The Nature Conservancy’s LANDFIRE team is pleased to announce that Spatial Ecologist
Sarah Hagen and Climate Change Ecologist
Kim Hall have been awarded CODA fellowships. Their work supports
TNC’s four priority areas:
Protect Land & Water; Provide Food and Water Sustainably; Tackle Climate Change; Build Healthy Cities.
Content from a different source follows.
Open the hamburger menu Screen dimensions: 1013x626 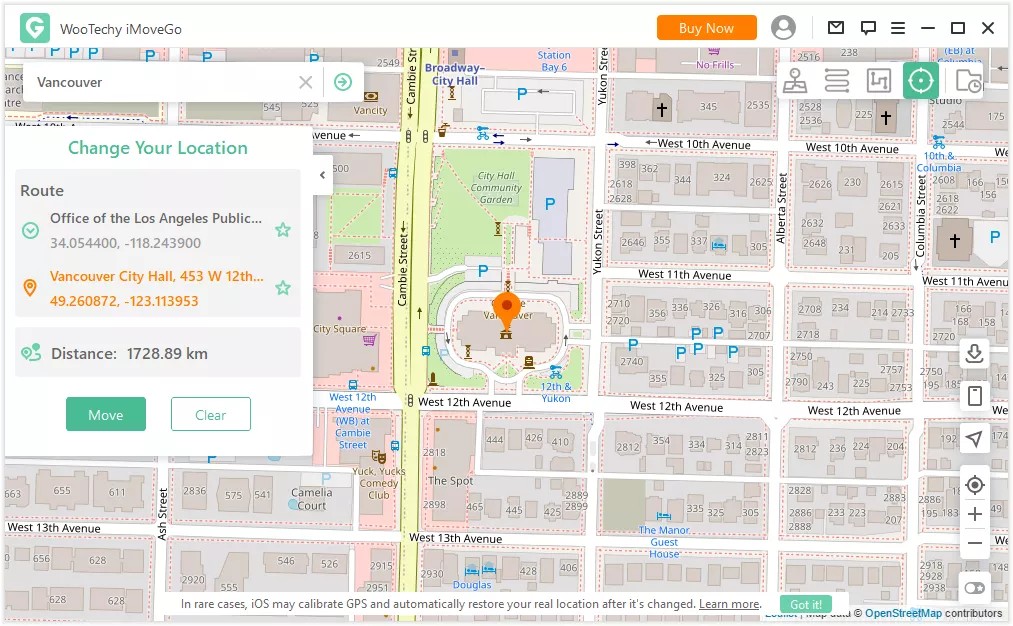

Seeing an important opportunity for a pilot program on TNC’s U.S. lands to accelerate satellite-enabled impact evaluation at TNC (and in conservation more broadly), Hagen will be comparing satellite data from Conservancy preserves and easements to data from similar sites that were not protected. The work supports the Conservancy’s
Shared Conservation Agenda through conducting an initial assessment of TNC’s outcome targets and contributing GIS and landscape ecology expertise to help verify outcomes. The project, which runs through June 2020, is being supervised by Sheila Reddy, Associate Director of Strategic Initiatives, and Giulio Boccaletti, Chief Strategy Officer in
Illinois. Hagen splits her time between the Illinois State Chapter and the LANDFIRE Program.
Hall’s fellowship is in service of the Science for Nature and People Partnership (SNAPP), where she will be an advocate for TNC science and the Shared Conservation Agenda within SNAPP management processes. She will manage team products, serve as a point of contact for TNC staff interested in applying to the SNAPP call for proposals, and will read and review non-TNC proposals to screen for applicability to SNAPP prior to their going out to science review. Hall will also post occasional announcements, news, and achievements about SNAPP working groups’ contributions to TNC science and the Shared Conservation Agenda. Jensen Montambault, Director, Science for Nature and People Partnership, will supervise the fellowship, scheduled to run through September 2020.
The Coda Fellows Program, named in honor of former TNC leader Mike Coda, provides flexible staffing capacity and expertise through short-term assignments to meet The Nature Conservancy’ global needs while providing staff with professional development opportunities and the chance to contribute and learn beyond their program borders.